### Text excerpt
━━━━━━━━━━━━━━━━━━━━━━━━━━━━━━
Turkey’s Garanti BBVA says a rebound in loan growth in 2025 has eased pressure on the bank, but high inflation means authorities are unlikely to roll back broad credit restrictions anytime soon.
Garanti’s chief executive Mahmut Akten said credit expansion has finally outpaced inflation after years of lagging behind rising prices, offering modest relief for lenders operating under strict monetary controls. Garanti, which is 86 percent owned by Spain’s BBVA, manages roughly 4.2 trillion lira, or about 100 billion dollars, in assets.
The shift comes as Turkey continues to battle inflation running at about 31 percent annually, prompting policymakers to maintain tight oversight of lending activity.
In an interview at Garanti’s headquarters in Istanbul, Akten said the improvement in credit growth was helped by the absence of caps on overdrafts, housing loans, and credit card lending.
“That somewhat reduced pressure on us,” he said, while stressing that broader inflation fighting measures are unlikely to be dismantled.
“If we are serious about bringing inflation down, I do not expect these limits to be lifted,” Akten said. “Minor concessions might be made, and that would be the right thing to do.”
━━━━━━━━━━━━━━━━━━━━━━━━━━━━━━
Return the passage of the Garanti BBVA article from "Garanti’s chief executive" to "credit card lending.", copied word for word.

### Supplied data
━━━━━━━━━━━━━━━━━━━━━━━━━━━━━━
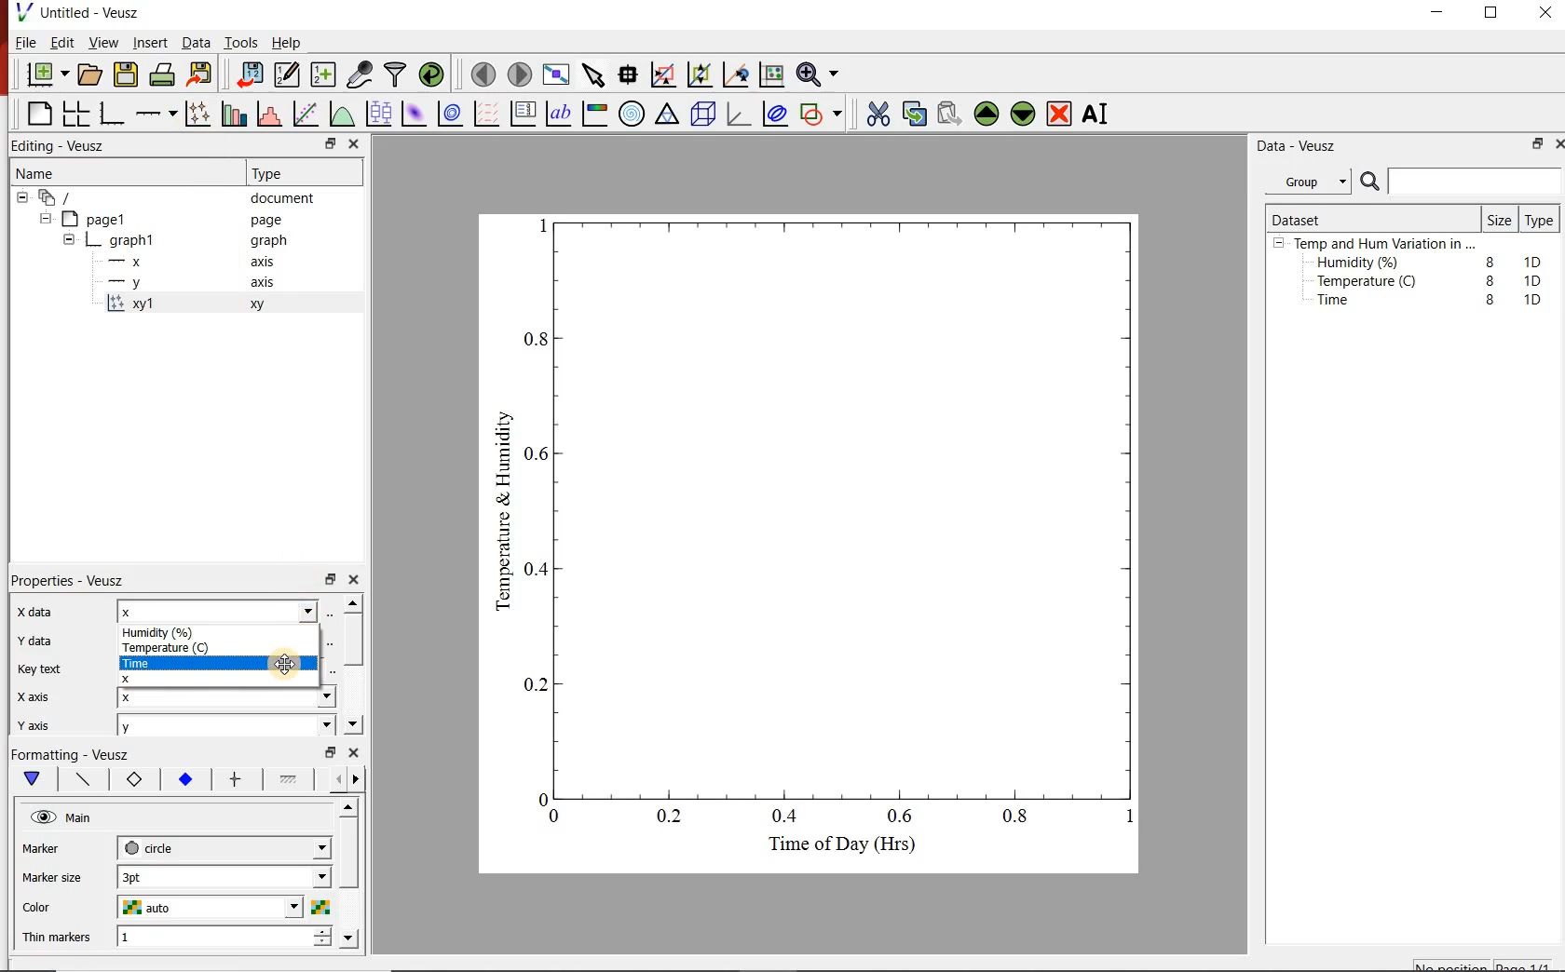 Image resolution: width=1565 pixels, height=972 pixels. I want to click on Key text, so click(45, 671).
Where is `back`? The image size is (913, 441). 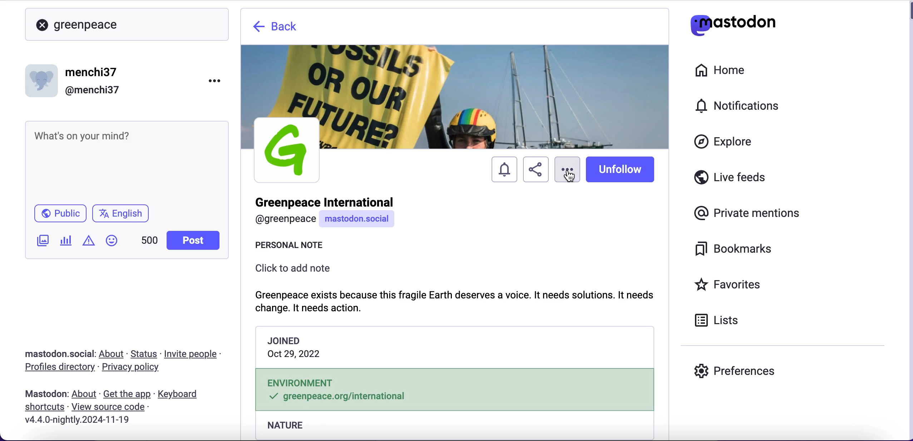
━━━━━━━━━━━━━━━━━━━━━━━━━━━━━━
### Complete response
Garanti’s chief executive Mahmut Akten said credit expansion has finally outpaced inflation after years of lagging behind rising prices, offering modest relief for lenders operating under strict monetary controls. Garanti, which is 86 percent owned by Spain’s BBVA, manages roughly 4.2 trillion lira, or about 100 billion dollars, in assets.
The shift comes as Turkey continues to battle inflation running at about 31 percent annually, prompting policymakers to maintain tight oversight of lending activity.
In an interview at Garanti’s headquarters in Istanbul, Akten said the improvement in credit growth was helped by the absence of caps on overdrafts, housing loans, and credit card lending.